PROBLEMA DA RISOLVERE
Puoi citare tutti i record qui sotto, parola per parola e senza tralasciarne alcuno?

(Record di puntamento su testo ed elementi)
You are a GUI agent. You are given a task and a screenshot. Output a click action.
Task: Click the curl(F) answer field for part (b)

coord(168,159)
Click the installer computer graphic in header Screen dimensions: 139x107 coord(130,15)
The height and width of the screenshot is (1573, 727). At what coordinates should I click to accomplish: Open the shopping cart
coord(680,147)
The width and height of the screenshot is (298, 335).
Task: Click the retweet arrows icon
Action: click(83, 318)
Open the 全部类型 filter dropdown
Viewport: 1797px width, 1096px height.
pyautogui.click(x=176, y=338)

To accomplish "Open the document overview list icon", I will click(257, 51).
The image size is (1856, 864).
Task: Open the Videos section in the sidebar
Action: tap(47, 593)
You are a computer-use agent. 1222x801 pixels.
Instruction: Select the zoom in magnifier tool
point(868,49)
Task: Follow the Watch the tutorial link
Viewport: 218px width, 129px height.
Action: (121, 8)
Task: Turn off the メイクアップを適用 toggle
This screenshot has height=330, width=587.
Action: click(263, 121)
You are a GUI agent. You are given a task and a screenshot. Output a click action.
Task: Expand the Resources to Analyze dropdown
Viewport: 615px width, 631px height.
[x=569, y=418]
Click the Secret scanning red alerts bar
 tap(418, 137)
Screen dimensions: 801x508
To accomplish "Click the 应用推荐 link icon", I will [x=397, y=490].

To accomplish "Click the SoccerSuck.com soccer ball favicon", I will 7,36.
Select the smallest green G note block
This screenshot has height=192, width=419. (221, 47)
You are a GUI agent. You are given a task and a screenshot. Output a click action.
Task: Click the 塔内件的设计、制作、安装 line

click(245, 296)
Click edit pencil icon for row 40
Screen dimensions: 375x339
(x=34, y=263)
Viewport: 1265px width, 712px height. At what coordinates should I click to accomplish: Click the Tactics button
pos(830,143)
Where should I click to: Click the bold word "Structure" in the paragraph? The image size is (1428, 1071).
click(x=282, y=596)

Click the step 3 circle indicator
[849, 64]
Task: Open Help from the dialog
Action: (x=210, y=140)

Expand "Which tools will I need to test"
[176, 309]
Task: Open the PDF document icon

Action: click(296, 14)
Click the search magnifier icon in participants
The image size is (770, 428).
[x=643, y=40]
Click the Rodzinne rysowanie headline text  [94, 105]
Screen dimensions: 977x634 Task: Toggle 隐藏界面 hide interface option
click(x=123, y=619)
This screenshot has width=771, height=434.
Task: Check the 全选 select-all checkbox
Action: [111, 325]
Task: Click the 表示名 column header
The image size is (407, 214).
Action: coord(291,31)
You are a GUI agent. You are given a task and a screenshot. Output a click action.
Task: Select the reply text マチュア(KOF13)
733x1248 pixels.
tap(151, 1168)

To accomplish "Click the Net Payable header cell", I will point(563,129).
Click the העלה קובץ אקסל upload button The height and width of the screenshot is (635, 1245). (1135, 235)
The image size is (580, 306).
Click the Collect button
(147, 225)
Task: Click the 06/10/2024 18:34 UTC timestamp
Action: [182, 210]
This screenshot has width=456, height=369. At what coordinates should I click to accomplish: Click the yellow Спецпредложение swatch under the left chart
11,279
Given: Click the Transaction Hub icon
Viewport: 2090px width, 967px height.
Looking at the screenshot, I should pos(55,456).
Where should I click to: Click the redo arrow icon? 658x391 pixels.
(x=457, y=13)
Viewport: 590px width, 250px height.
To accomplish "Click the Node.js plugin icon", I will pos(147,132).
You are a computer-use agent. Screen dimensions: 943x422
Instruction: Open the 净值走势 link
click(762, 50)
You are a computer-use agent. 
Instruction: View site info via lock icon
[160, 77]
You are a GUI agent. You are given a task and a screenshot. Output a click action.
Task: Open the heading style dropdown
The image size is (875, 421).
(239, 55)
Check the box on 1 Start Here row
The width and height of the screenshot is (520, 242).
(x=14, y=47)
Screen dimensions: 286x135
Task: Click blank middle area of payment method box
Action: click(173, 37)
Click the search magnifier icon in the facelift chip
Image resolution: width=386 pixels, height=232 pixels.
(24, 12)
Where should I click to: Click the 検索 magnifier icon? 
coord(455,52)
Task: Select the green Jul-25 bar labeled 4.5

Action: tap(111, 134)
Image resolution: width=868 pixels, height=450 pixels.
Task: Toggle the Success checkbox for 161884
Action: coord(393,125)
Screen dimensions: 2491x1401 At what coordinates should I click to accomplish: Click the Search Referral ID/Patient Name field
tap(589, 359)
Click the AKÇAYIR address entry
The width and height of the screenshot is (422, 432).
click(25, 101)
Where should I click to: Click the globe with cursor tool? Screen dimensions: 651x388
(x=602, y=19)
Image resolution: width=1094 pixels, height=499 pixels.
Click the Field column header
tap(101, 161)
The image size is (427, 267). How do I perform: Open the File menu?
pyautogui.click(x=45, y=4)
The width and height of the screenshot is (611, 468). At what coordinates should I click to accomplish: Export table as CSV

SOLUZIONE ESERCIZIO
You are a GUI agent. You are given a task and a screenshot. Output a click action.
Task: Click the curl(F) answer field for part (b)

coord(168,159)
Click the installer computer graphic in header Screen dimensions: 139x107 coord(130,15)
The height and width of the screenshot is (1573, 727). At what coordinates should I click to accomplish: Open the shopping cart
coord(680,147)
The width and height of the screenshot is (298, 335).
Task: Click the retweet arrows icon
Action: click(83, 318)
Open the 全部类型 filter dropdown
Viewport: 1797px width, 1096px height.
pyautogui.click(x=176, y=338)

To accomplish "Open the document overview list icon", I will click(257, 51).
The image size is (1856, 864).
Task: Open the Videos section in the sidebar
Action: tap(47, 593)
You are a computer-use agent. 1222x801 pixels.
Instruction: Select the zoom in magnifier tool
point(868,49)
Task: Follow the Watch the tutorial link
Viewport: 218px width, 129px height.
Action: (121, 8)
Task: Turn off the メイクアップを適用 toggle
This screenshot has height=330, width=587.
Action: click(263, 121)
You are a GUI agent. You are given a task and a screenshot. Output a click action.
Task: Expand the Resources to Analyze dropdown
Viewport: 615px width, 631px height.
[x=569, y=418]
Click the Secret scanning red alerts bar
 tap(418, 137)
Screen dimensions: 801x508
To accomplish "Click the 应用推荐 link icon", I will [x=397, y=490].

To accomplish "Click the SoccerSuck.com soccer ball favicon", I will 7,36.
Select the smallest green G note block
This screenshot has height=192, width=419. (221, 47)
You are a GUI agent. You are given a task and a screenshot. Output a click action.
Task: Click the 塔内件的设计、制作、安装 line

click(245, 296)
Click edit pencil icon for row 40
Screen dimensions: 375x339
(x=34, y=263)
Viewport: 1265px width, 712px height. At what coordinates should I click to accomplish: Click the Tactics button
pos(830,143)
Where should I click to: Click the bold word "Structure" in the paragraph? The image size is (1428, 1071).
click(x=282, y=596)

Click the step 3 circle indicator
[849, 64]
Task: Open Help from the dialog
Action: (x=210, y=140)

Expand "Which tools will I need to test"
[176, 309]
Task: Open the PDF document icon

Action: click(296, 14)
Click the search magnifier icon in participants
The image size is (770, 428).
[x=643, y=40]
Click the Rodzinne rysowanie headline text  [94, 105]
Screen dimensions: 977x634 Task: Toggle 隐藏界面 hide interface option
click(x=123, y=619)
This screenshot has width=771, height=434.
Task: Check the 全选 select-all checkbox
Action: [111, 325]
Task: Click the 表示名 column header
The image size is (407, 214).
Action: coord(291,31)
You are a GUI agent. You are given a task and a screenshot. Output a click action.
Task: Select the reply text マチュア(KOF13)
733x1248 pixels.
tap(151, 1168)

To accomplish "Click the Net Payable header cell", I will point(563,129).
Click the העלה קובץ אקסל upload button The height and width of the screenshot is (635, 1245). (1135, 235)
The image size is (580, 306).
Click the Collect button
(147, 225)
Task: Click the 06/10/2024 18:34 UTC timestamp
Action: [182, 210]
This screenshot has width=456, height=369. At what coordinates should I click to accomplish: Click the yellow Спецпредложение swatch under the left chart
11,279
Given: Click the Transaction Hub icon
Viewport: 2090px width, 967px height.
Looking at the screenshot, I should pos(55,456).
Where should I click to: Click the redo arrow icon? 658x391 pixels.
(x=457, y=13)
Viewport: 590px width, 250px height.
To accomplish "Click the Node.js plugin icon", I will pos(147,132).
You are a computer-use agent. Screen dimensions: 943x422
Instruction: Open the 净值走势 link
click(762, 50)
You are a computer-use agent. 
Instruction: View site info via lock icon
[160, 77]
You are a GUI agent. You are given a task and a screenshot. Output a click action.
Task: Open the heading style dropdown
The image size is (875, 421).
(239, 55)
Check the box on 1 Start Here row
The width and height of the screenshot is (520, 242).
(x=14, y=47)
Screen dimensions: 286x135
Task: Click blank middle area of payment method box
Action: click(173, 37)
Click the search magnifier icon in the facelift chip
Image resolution: width=386 pixels, height=232 pixels.
(24, 12)
Where should I click to: Click the 検索 magnifier icon? 
coord(455,52)
Task: Select the green Jul-25 bar labeled 4.5

Action: tap(111, 134)
Image resolution: width=868 pixels, height=450 pixels.
Task: Toggle the Success checkbox for 161884
Action: coord(393,125)
Screen dimensions: 2491x1401 At what coordinates should I click to accomplish: Click the Search Referral ID/Patient Name field
tap(589, 359)
Click the AKÇAYIR address entry
The width and height of the screenshot is (422, 432).
click(25, 101)
Where should I click to: Click the globe with cursor tool? Screen dimensions: 651x388
(x=602, y=19)
Image resolution: width=1094 pixels, height=499 pixels.
Click the Field column header
tap(101, 161)
The image size is (427, 267). How do I perform: Open the File menu?
pyautogui.click(x=45, y=4)
The width and height of the screenshot is (611, 468). At what coordinates should I click to accomplish: Export table as CSV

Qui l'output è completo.